About this task: An exact copy of the entries is needed, with every line included.

Data supplied:
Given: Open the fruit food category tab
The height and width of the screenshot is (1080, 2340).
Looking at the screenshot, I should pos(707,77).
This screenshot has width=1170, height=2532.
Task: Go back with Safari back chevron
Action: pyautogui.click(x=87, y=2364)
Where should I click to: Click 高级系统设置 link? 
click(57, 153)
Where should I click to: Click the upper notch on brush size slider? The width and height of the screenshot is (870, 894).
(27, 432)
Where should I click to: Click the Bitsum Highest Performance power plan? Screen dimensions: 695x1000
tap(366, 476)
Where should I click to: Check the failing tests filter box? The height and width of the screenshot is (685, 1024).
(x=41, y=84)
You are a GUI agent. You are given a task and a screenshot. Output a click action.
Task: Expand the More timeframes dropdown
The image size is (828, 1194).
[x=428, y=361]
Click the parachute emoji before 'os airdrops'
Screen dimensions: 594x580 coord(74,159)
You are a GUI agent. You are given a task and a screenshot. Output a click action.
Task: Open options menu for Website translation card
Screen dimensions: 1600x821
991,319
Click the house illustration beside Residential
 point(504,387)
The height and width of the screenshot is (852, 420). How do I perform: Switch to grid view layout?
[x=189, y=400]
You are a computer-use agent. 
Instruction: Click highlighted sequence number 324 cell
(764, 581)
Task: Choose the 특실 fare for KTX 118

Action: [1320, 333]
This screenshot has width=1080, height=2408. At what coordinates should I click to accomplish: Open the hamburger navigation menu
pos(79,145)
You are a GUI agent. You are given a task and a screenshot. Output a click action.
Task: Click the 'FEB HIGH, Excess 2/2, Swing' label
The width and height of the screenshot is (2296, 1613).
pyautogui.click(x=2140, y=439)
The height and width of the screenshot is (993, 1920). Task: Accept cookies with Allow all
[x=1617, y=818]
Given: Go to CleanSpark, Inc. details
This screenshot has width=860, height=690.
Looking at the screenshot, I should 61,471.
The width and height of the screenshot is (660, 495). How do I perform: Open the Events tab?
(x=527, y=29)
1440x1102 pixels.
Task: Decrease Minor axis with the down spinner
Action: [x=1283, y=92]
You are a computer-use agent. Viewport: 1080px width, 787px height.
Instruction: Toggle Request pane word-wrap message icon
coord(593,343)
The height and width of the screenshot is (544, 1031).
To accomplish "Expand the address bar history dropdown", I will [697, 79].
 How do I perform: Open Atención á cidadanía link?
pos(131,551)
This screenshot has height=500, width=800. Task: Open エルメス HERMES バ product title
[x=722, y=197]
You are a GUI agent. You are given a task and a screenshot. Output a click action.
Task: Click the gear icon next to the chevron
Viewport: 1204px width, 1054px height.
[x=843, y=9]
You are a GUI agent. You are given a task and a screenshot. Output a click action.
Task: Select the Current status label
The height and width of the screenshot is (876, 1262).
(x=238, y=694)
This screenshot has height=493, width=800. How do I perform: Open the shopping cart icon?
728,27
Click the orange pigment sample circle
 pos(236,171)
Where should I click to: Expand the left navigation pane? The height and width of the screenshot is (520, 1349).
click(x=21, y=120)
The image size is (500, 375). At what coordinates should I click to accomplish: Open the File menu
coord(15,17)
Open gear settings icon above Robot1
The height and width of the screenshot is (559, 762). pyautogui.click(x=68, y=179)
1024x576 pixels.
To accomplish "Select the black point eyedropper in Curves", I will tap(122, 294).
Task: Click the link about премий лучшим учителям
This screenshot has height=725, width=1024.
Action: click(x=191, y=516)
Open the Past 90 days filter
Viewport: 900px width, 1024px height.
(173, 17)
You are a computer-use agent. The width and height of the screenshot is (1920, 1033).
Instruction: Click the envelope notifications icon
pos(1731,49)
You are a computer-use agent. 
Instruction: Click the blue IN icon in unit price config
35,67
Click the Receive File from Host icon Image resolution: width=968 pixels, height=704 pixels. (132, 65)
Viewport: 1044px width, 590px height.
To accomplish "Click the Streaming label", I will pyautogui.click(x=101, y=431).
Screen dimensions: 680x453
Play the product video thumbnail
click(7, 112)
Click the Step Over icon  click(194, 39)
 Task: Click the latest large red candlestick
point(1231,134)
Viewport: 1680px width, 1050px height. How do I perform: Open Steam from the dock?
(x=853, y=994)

Answer section:
Given: Open the fruit food category tab
The height and width of the screenshot is (1080, 2340).
Looking at the screenshot, I should pos(707,77).
This screenshot has width=1170, height=2532.
Task: Go back with Safari back chevron
Action: pyautogui.click(x=87, y=2364)
Where should I click to: Click 高级系统设置 link? 
click(57, 153)
Where should I click to: Click the upper notch on brush size slider? The width and height of the screenshot is (870, 894).
(27, 432)
Where should I click to: Click the Bitsum Highest Performance power plan? Screen dimensions: 695x1000
tap(366, 476)
Where should I click to: Check the failing tests filter box? The height and width of the screenshot is (685, 1024).
(x=41, y=84)
You are a GUI agent. You are given a task and a screenshot. Output a click action.
Task: Expand the More timeframes dropdown
The image size is (828, 1194).
[x=428, y=361]
Click the parachute emoji before 'os airdrops'
Screen dimensions: 594x580 coord(74,159)
You are a GUI agent. You are given a task and a screenshot. Output a click action.
Task: Open options menu for Website translation card
Screen dimensions: 1600x821
991,319
Click the house illustration beside Residential
 point(504,387)
The height and width of the screenshot is (852, 420). How do I perform: Switch to grid view layout?
[x=189, y=400]
You are a computer-use agent. 
Instruction: Click highlighted sequence number 324 cell
(764, 581)
Task: Choose the 특실 fare for KTX 118

Action: [1320, 333]
This screenshot has width=1080, height=2408. At what coordinates should I click to accomplish: Open the hamburger navigation menu
pos(79,145)
You are a GUI agent. You are given a task and a screenshot. Output a click action.
Task: Click the 'FEB HIGH, Excess 2/2, Swing' label
The width and height of the screenshot is (2296, 1613).
pyautogui.click(x=2140, y=439)
The height and width of the screenshot is (993, 1920). Task: Accept cookies with Allow all
[x=1617, y=818]
Given: Go to CleanSpark, Inc. details
This screenshot has width=860, height=690.
Looking at the screenshot, I should 61,471.
The width and height of the screenshot is (660, 495). How do I perform: Open the Events tab?
(x=527, y=29)
1440x1102 pixels.
Task: Decrease Minor axis with the down spinner
Action: [x=1283, y=92]
You are a computer-use agent. Viewport: 1080px width, 787px height.
Instruction: Toggle Request pane word-wrap message icon
coord(593,343)
The height and width of the screenshot is (544, 1031).
To accomplish "Expand the address bar history dropdown", I will [697, 79].
 How do I perform: Open Atención á cidadanía link?
pos(131,551)
This screenshot has height=500, width=800. Task: Open エルメス HERMES バ product title
[x=722, y=197]
You are a GUI agent. You are given a task and a screenshot. Output a click action.
Task: Click the gear icon next to the chevron
Viewport: 1204px width, 1054px height.
[x=843, y=9]
You are a GUI agent. You are given a task and a screenshot. Output a click action.
Task: Select the Current status label
The height and width of the screenshot is (876, 1262).
(x=238, y=694)
This screenshot has height=493, width=800. How do I perform: Open the shopping cart icon?
728,27
Click the orange pigment sample circle
 pos(236,171)
Where should I click to: Expand the left navigation pane? The height and width of the screenshot is (520, 1349).
click(x=21, y=120)
The image size is (500, 375). At what coordinates should I click to accomplish: Open the File menu
coord(15,17)
Open gear settings icon above Robot1
The height and width of the screenshot is (559, 762). pyautogui.click(x=68, y=179)
1024x576 pixels.
To accomplish "Select the black point eyedropper in Curves", I will tap(122, 294).
Task: Click the link about премий лучшим учителям
This screenshot has height=725, width=1024.
Action: click(x=191, y=516)
Open the Past 90 days filter
Viewport: 900px width, 1024px height.
(173, 17)
You are a computer-use agent. The width and height of the screenshot is (1920, 1033).
Instruction: Click the envelope notifications icon
pos(1731,49)
You are a computer-use agent. 
Instruction: Click the blue IN icon in unit price config
35,67
Click the Receive File from Host icon Image resolution: width=968 pixels, height=704 pixels. (132, 65)
Viewport: 1044px width, 590px height.
To accomplish "Click the Streaming label", I will pyautogui.click(x=101, y=431).
Screen dimensions: 680x453
Play the product video thumbnail
click(7, 112)
Click the Step Over icon  click(194, 39)
 Task: Click the latest large red candlestick
point(1231,134)
Viewport: 1680px width, 1050px height. How do I perform: Open Steam from the dock?
(x=853, y=994)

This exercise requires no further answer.